Sino-U.S. relationships have worsened even further, after COVID 19 took over the world. Shots were fired from both sides, with Trump calling coronavirus, the “Chinese virus”. Thus, in a relationship as strained as this one, reduced dependence on one another has become the need of the hour.

The U.S. relies heavily on China for the import of chips, that are used by its tech giants on multiple devices, ranging from mobiles to laptops and computers. To reduce that, and create a more independent tech ecosystem, the Trump Administration is in talks with two semiconductor companies, Intel and Taiwan Semiconductor Manufacturing Co, to build chip manufacturing facilities in the States.

Intel CEO Bob Swan had predicted this crisis, and wrote a letter to the Department of Defence dated 30th March. In the letter, he highlighted the importance of building a foundry (a term used in the industry to reference a chip factory) in the country, in partnership with Pentagon.

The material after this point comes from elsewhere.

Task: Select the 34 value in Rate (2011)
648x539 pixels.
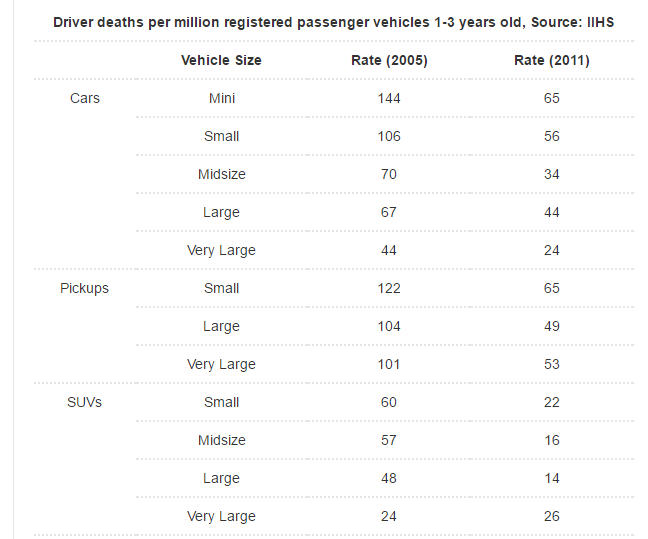Action: point(552,174)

“This is more important than ever, given the uncertainty created by the current geopolitical environment” Bob had said, a report from Reuters claims.

Now, Intel has managed to form dialogue with the Department of Defence, and will work “over-improving domestic sources for microelectronics and related technology,” Intel spokesperson William Moss said. He also said that the company is comfortably in a position to operate a “U.S.-owned commercial foundry and supply a broad range of secure microelectronics.”

Next is the Taiwan Semiconductor Manufacturing Co, Apple’s ‘apple of the eye’. The company, which counts the iPhone manufacturer as one if its biggest clients, had been in talks with the company about building a plant in U.S., a report from Wall Street Journal suggests.

Now, TSMC is in talks with the U.S. Department of Commerce directly, with the possibility of a plant being constructed in the country very soon. However, nothing has been settled as of yet.

ABC news reported TSMC spokeswoman Nina Kao saying, “We are actively evaluating all the suitable locations, including in the U.S., but there is no concrete plan yet,”.

U.S. relies heavily on Taiwan for microelectronics, a freely ruled island that China claims. Thus, it is important for the country to develop alternatives, should the need arise.

Wall Street Journal also reported possible US aid to South Korean company Samsung Electronics Co , helping it expand production from its Austin manufacturing plant.